# Alıştırma yönergesi:
The Midnight Sky filmini anlatan yazıyı, son cümlesinden sonraki yerden aynı üslupla sürdürün.

# Verilen metin:
------------------------------------------------------------------------
George Clooney’nin “Distopik Masalı” ‘The Midnight Sky’ı aşağıdaki👇 yazımızda anlatmıştık.
George Clooney’nin Distopik Masalı ‘The Midnight Sky’ Oscar Alabilir
Evet aynen “Distopik Masal” dedik öyle de çıktı. Film Netflix’e düştü. Ve tabi kıyamet filmleri hayranı olarak açıp izledim. Kıyameti göremedik ama masalı gördük açıkçası filmde.
Öncelikle filmle ilgili “uzay filmi olarak geçmesine rağmen uzay yok” eleştirilerine katılmıyorum. Filmde bol bol uzay ve uzay gemisi görüyoruz. Hatta öyle çok görüyoruz ki koca geminin bütün dış ayrıntılarını öğrendik. İçerden de bir iki yeri inceledik.
------------------------------------------------------------------------
# Sağlanan kayıtlar:
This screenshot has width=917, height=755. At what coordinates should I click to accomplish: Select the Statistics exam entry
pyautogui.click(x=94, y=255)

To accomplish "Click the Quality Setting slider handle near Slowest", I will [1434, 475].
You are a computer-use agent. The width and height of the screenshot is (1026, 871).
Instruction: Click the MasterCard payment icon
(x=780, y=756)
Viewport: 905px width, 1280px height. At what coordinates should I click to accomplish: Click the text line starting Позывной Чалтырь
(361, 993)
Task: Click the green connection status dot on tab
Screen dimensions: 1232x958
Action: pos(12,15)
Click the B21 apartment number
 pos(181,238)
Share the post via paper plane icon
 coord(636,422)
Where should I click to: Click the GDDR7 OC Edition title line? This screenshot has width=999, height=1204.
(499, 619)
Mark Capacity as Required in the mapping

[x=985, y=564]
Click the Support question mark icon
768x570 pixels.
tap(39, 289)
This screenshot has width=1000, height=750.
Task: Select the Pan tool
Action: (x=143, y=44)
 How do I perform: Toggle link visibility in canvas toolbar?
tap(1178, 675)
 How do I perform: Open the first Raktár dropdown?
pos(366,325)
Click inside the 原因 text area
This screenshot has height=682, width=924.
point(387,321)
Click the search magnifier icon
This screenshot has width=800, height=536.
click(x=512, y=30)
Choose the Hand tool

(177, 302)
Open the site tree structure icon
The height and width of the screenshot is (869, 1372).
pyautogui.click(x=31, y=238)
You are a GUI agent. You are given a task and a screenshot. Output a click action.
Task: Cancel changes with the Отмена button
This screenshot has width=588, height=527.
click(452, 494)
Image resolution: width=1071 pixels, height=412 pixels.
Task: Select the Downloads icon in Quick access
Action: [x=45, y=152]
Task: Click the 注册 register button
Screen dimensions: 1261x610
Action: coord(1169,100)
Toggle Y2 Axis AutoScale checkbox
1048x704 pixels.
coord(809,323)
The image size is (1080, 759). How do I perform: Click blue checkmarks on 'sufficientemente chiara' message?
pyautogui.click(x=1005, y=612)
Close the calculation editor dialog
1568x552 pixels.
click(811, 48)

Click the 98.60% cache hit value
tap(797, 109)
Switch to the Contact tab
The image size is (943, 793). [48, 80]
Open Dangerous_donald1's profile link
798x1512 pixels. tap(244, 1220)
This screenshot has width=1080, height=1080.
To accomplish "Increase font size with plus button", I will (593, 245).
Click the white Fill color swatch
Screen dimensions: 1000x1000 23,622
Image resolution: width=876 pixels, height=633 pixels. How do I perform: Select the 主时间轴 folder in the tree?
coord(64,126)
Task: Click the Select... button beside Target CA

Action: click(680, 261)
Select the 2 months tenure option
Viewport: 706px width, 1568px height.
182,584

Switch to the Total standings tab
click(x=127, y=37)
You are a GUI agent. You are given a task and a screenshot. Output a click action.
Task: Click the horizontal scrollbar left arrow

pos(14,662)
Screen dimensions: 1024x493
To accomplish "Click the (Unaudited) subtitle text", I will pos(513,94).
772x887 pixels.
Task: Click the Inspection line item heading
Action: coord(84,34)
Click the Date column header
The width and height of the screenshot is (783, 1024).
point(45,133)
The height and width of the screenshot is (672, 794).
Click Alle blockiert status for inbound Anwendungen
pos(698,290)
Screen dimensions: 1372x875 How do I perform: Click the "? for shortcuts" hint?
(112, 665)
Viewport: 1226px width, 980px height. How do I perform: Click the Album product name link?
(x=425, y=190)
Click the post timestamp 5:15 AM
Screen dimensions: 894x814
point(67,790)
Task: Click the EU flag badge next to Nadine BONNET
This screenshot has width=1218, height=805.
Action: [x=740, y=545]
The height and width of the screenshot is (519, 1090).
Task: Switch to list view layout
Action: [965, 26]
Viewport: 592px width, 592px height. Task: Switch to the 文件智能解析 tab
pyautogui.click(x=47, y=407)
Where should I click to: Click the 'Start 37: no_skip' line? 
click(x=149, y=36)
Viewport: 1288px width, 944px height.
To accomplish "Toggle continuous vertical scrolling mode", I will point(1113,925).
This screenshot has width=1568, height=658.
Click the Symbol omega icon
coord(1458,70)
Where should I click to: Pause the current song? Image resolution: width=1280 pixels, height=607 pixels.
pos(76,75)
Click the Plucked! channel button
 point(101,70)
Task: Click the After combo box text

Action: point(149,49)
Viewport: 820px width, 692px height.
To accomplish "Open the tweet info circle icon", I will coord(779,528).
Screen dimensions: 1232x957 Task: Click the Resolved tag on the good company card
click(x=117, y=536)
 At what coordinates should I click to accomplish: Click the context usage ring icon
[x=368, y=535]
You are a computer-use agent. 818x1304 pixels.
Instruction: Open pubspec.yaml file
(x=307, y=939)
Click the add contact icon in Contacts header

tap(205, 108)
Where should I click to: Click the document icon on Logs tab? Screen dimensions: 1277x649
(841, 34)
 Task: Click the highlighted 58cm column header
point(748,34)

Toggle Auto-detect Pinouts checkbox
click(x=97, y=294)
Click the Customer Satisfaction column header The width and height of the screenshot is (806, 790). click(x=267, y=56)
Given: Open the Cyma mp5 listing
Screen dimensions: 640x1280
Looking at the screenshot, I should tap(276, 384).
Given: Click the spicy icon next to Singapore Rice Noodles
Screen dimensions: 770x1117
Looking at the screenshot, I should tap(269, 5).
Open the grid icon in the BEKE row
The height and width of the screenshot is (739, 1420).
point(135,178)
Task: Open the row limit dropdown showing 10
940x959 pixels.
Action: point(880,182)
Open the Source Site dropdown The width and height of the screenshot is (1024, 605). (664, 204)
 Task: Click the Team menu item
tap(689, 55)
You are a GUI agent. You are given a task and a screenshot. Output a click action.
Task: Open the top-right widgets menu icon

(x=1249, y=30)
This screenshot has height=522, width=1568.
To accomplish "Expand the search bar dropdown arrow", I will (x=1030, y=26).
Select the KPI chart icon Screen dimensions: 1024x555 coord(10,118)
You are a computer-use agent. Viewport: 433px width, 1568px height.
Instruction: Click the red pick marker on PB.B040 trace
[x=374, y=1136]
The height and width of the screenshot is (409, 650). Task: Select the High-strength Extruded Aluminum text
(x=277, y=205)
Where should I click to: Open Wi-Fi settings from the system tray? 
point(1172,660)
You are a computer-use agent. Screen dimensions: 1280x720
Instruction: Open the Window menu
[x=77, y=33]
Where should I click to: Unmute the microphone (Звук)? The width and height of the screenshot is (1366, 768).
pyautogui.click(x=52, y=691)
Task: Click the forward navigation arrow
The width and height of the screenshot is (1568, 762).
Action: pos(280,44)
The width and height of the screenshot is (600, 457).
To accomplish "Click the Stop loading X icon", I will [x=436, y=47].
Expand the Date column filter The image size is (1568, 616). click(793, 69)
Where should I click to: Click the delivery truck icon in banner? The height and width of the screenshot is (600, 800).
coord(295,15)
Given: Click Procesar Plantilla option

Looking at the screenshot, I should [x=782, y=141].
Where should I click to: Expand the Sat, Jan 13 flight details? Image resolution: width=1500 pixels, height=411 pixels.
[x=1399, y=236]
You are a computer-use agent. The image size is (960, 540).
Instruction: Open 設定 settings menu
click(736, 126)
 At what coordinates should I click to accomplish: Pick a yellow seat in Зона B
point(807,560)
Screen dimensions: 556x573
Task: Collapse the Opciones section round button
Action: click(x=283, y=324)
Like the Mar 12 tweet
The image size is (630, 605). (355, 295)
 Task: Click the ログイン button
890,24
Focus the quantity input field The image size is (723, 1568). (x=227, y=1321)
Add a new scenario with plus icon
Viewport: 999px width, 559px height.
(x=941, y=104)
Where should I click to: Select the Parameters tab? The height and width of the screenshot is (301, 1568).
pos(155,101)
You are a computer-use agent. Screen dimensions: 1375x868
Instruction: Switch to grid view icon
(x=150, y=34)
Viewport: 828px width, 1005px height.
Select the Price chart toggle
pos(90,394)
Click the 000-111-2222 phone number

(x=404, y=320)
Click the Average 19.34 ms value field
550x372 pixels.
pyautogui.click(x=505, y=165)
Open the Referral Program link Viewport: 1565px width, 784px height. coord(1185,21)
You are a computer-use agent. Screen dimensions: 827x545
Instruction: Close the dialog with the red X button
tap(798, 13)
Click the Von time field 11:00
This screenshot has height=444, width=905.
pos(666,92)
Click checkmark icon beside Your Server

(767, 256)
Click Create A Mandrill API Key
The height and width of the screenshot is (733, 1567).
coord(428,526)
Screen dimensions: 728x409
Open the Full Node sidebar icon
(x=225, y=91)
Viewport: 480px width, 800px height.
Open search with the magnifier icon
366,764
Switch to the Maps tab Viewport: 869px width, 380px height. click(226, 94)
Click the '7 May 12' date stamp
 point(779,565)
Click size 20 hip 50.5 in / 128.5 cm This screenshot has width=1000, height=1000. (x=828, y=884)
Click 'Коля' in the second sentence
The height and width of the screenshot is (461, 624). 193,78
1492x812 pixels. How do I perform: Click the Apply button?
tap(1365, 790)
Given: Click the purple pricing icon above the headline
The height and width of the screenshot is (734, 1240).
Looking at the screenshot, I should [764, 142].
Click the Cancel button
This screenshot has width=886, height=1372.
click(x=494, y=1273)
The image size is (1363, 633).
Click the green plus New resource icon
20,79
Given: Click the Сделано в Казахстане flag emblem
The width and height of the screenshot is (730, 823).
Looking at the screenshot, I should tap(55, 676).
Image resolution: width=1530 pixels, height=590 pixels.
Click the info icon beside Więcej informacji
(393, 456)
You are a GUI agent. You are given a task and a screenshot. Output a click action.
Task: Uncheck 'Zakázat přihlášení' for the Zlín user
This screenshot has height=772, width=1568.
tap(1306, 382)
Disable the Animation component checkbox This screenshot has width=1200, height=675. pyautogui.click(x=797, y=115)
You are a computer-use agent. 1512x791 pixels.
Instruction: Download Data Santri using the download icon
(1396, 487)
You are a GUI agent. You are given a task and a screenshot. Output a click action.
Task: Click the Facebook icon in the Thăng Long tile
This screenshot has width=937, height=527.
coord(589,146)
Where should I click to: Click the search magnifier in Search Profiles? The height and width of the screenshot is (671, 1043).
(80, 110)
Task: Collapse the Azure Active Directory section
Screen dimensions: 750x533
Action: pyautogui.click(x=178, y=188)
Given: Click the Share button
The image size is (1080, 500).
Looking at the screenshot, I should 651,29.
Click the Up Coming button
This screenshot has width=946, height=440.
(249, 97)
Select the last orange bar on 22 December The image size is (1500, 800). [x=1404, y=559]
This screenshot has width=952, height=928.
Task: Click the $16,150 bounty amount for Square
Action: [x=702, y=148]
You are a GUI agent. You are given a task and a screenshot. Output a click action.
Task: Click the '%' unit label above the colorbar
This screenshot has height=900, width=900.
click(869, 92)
------------------------------------------------------------------------
# Alıştırma çıktısı:
Netflix, 100 milyon dolara yaklaşan bir bütçeyle, distopik bir bilim kurgu uzay gerilimi “The Midnight Sky” ile bugüne kadarki en iddialı yönetmenlik görevini üstlenmesi için Clooney’e başvurmuştu. Başrol oynamanın yanı sıra ciddi görsel efektlerle ilk kez mücadele etmesi gerekecekti. Etmiş de. Görsel efektler bekleneni verdi. Senaryoda olanı yani.
Filmin post prodüksiyonu pandemi sırasında yapıldı. Bol bol vakit vardı yani. Dediğimiz gibi senaryoda yani hikayede olanı vermişler post prodüksiyonda. Olmayanı verememişler.
Yabancı eleştirmenlerden bazılarının Oskar adayı oldu bile film. Dolayısıyla biz de o gözle inceledik. Filmde bilimkurgu namına bir şey göremedik ne yazık ki sadece uzay gemisi koymakla olmuyor ne yazık ki bu işler.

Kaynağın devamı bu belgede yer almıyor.